As with klm123, I don't know of a specific name for this type of problem (oracle riddle?). However, I've usually seen this question in the context of an island with people of two eye colors and an oracle.

In this case, the old man is the oracle, whether or not the children have mud on their face corresponds to whether the person has brown or blue eyes, and raising the hand is equivalent to leaving the island.

This is a vaguer retelling in a more natural setting, however. Only one child raises his hand, even though all of them should be able to reach the conclusion at the same time. Likewise, the oracle problem has a defined amount of time that has to pass, rather than waiting for some arbitrary "Oh, he didn't react fast enough, which gives me information" point.

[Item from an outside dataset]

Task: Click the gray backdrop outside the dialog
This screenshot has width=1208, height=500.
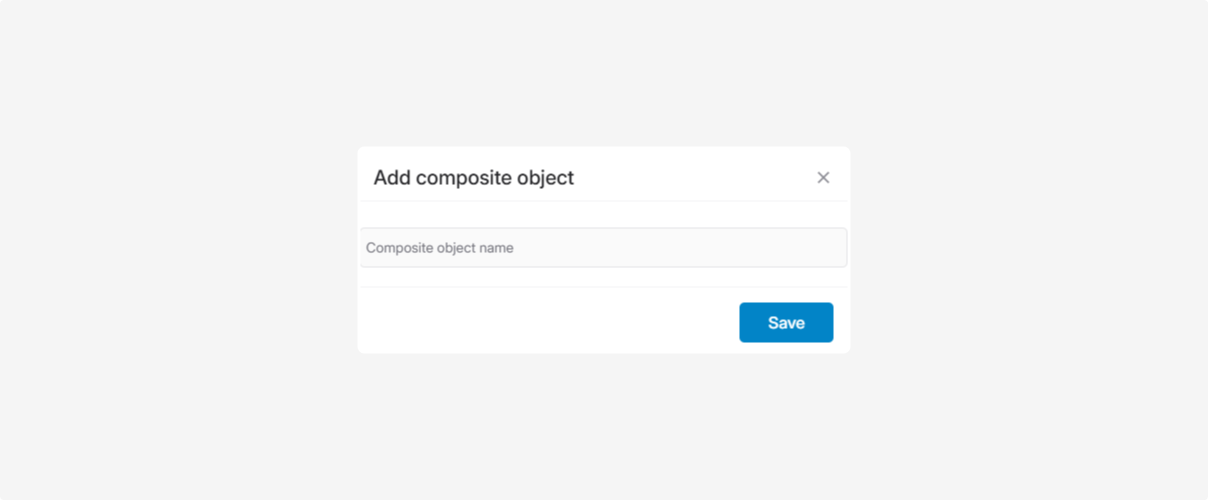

Gilles' explanation of the oracle problem is a great answer, and I'll quote a bit of it here:

Suppose that only Alice has blue eyes. Before day 0 [when the oracle speaks], she never knew anyone with blue eyes. On day 0, she learns that someone has blue eyes; since nobody else does, it has to be her and only her, so she takes the ferry that night.

Now suppose that only Alice and Bill have blue eyes. Before day 0, Bill already knew that there was someone with blue eyes, but he did not know that Alice knew. If Bill had had green eyes, Alice would have been the only blue-eyed person and would not have known. On the first night after the guru, Alice doesn't leave; this tells Bill that Alice did not know the color of her eyes, so learn that she was the only blue-eyed person. Since Bill knows that either Alice is the only blue-eyed person or Bill and Alice are the only two, Bill now knows that both he and Alice have blue eyes.


For informational purposes, I'll give the solution to the quoted problem.

There are two possible scenarios that would cause all three children to raise their hands at the first question:

  • All three children have mud on their foreheads.

  • Two children have mud on their foreheads and one doesn't.

Each of the children know this. Now, without loss of generality, let's pick a specific child; say, we'll name him Andy. Andy sees that the other two kids have mud on their foreheads. He can't deduce immediately whether he has mud or not, since both those two scenarios are part of the initial possibilities.

But, Andy does see that neither of the other two kids are raising their hands and saying they have mud on their foreheads. If Andy's forehead was clean, each of the other two kids would only see one muddy forehead, and would therefore immediately know that their forehead was muddy. So he deduces that his forehead must also be muddy from this information, as well as the rather protracted pause after the old man asks the second question.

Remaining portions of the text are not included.